Activity:
Pick out every line of the entries below where "computer" occurs, and copy those lines.

Start of Entries shown

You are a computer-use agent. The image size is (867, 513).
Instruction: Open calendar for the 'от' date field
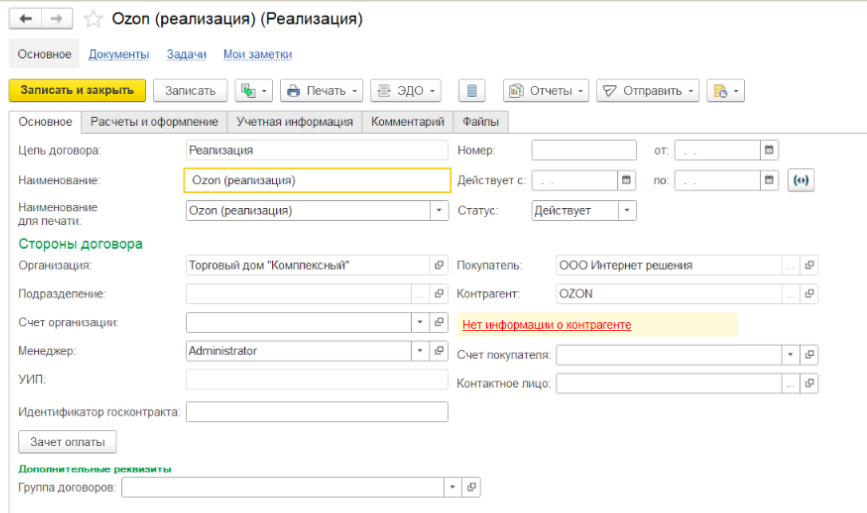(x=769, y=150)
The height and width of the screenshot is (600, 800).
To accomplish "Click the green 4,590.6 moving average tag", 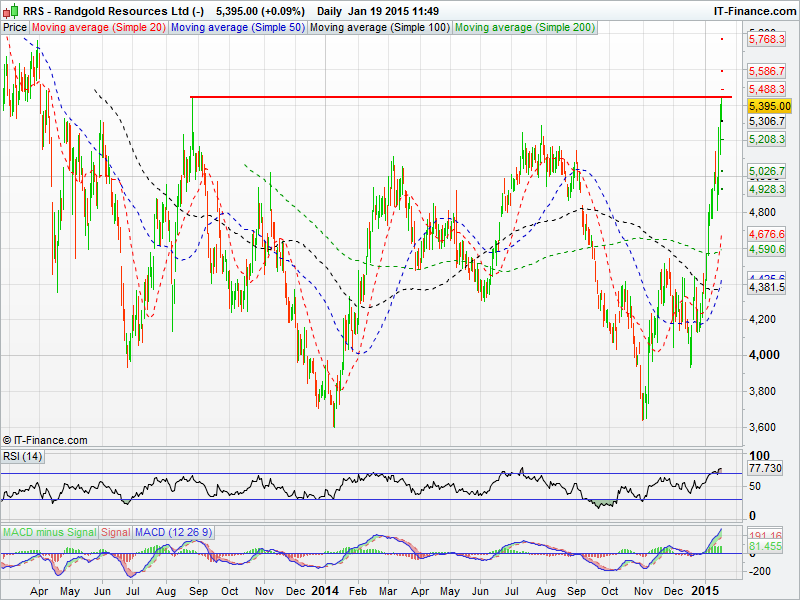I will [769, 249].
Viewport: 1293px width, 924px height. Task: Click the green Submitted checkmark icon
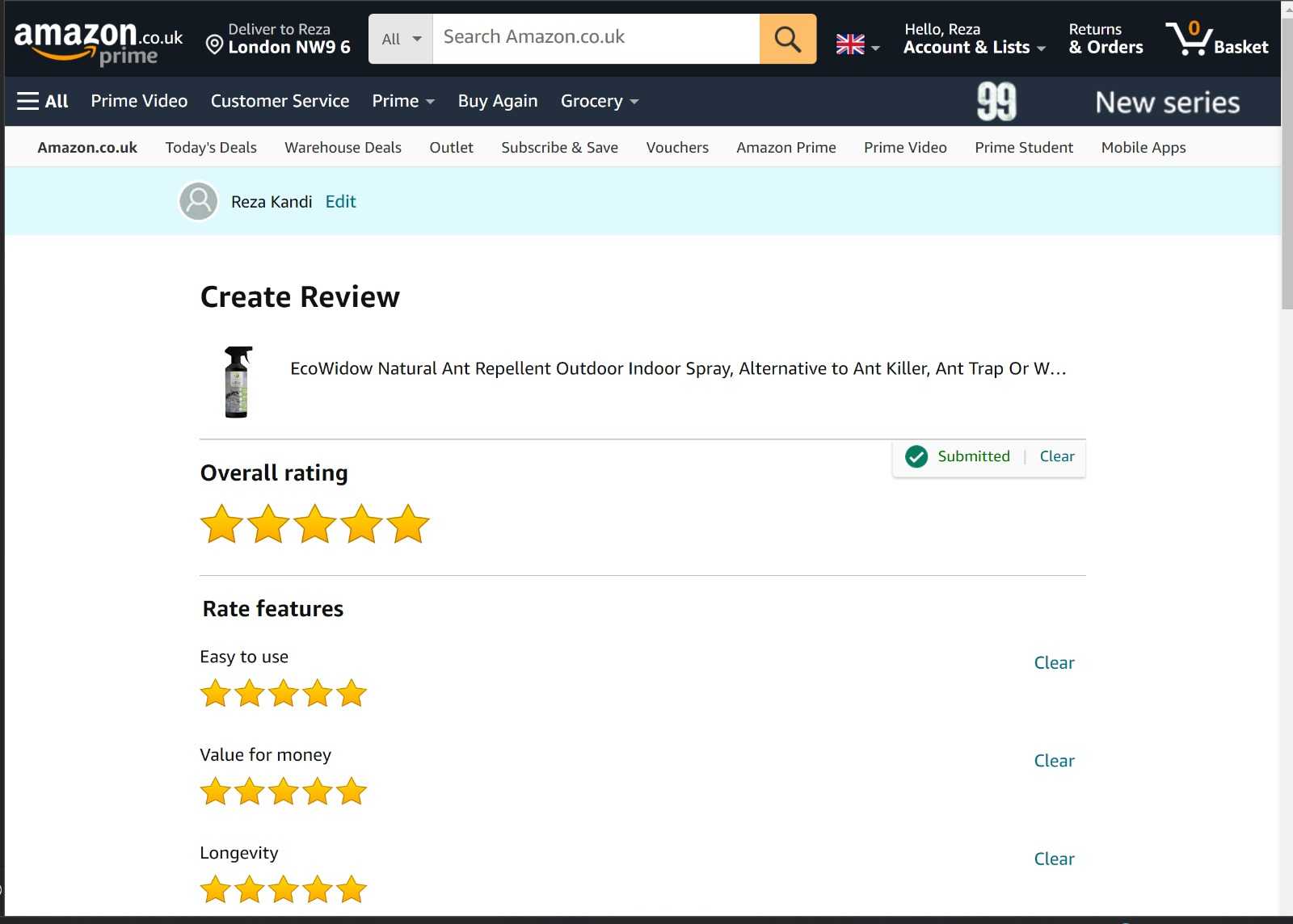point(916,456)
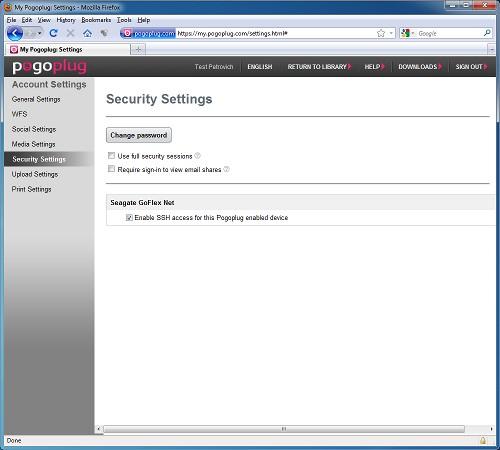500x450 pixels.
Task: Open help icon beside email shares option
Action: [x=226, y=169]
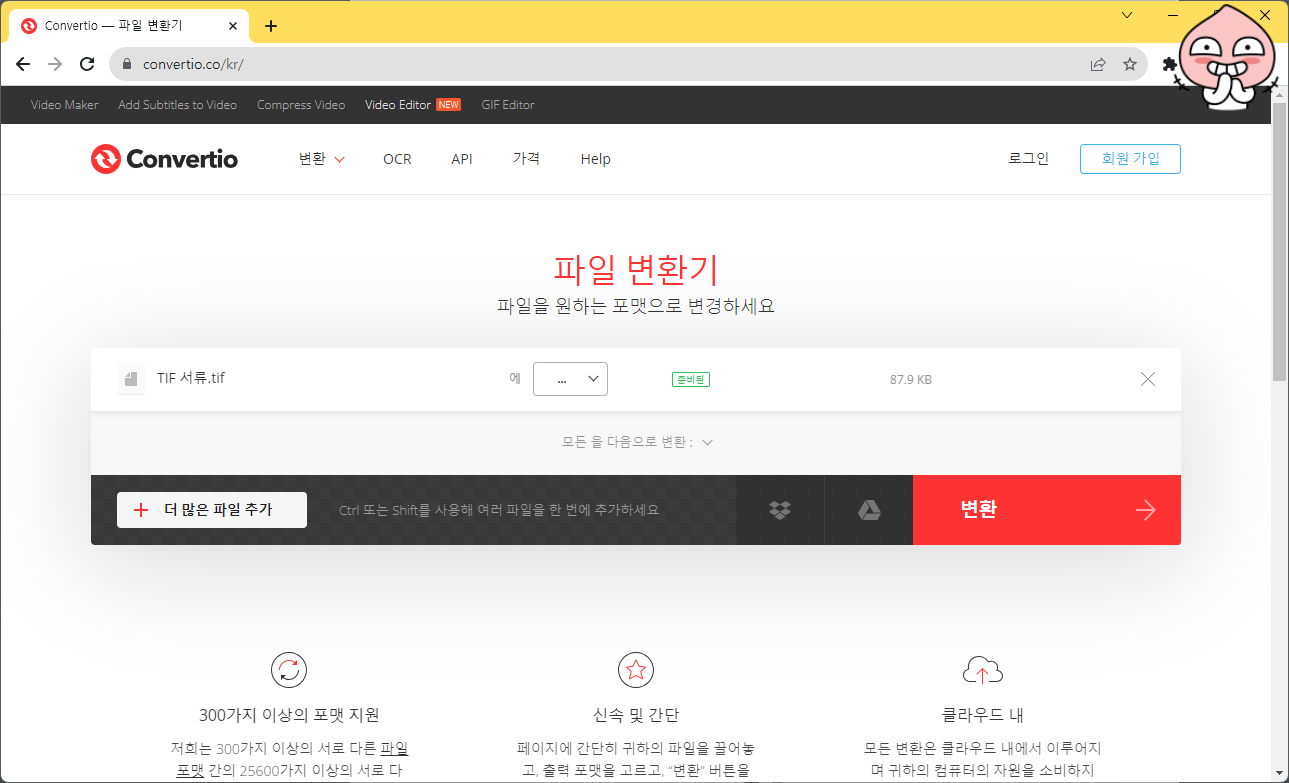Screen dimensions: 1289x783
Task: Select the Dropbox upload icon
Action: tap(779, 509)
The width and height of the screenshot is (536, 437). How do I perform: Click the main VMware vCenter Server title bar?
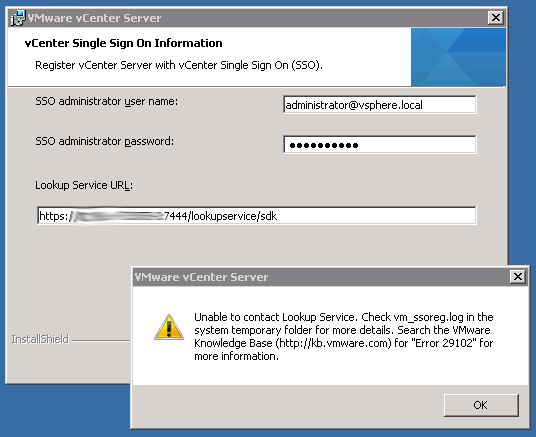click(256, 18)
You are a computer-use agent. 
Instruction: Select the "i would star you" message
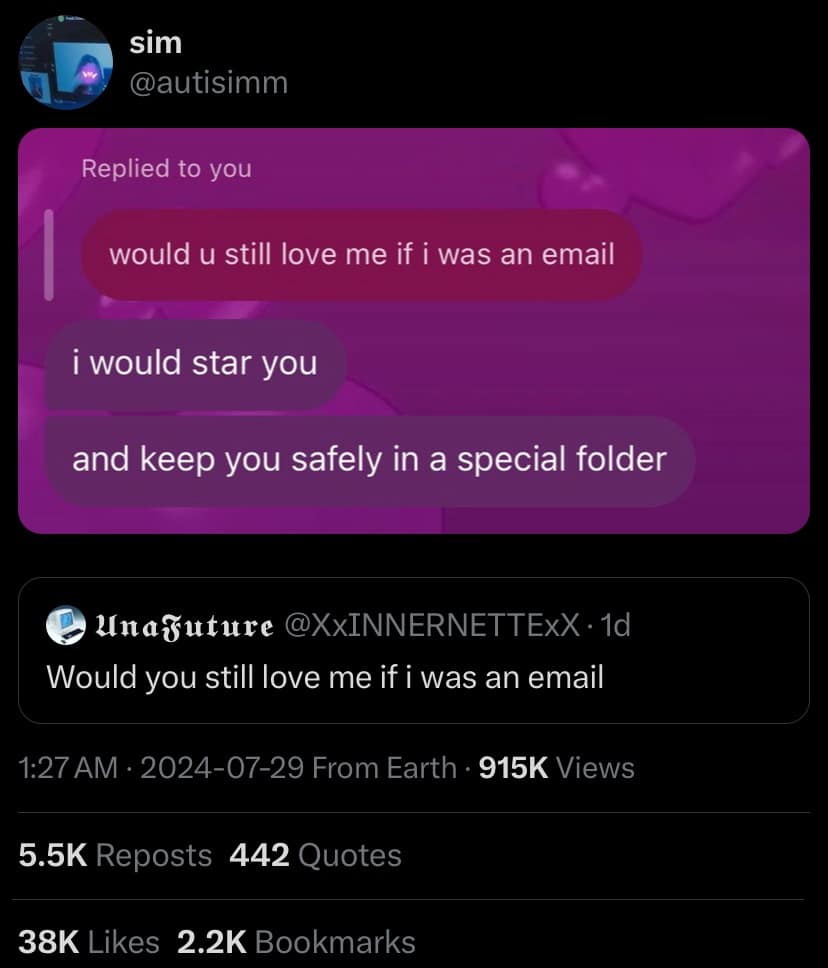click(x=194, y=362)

End of Entries shown

Exercise result:
You are a computer-use agent. The image size is (867, 513).
You are a computer-use agent. 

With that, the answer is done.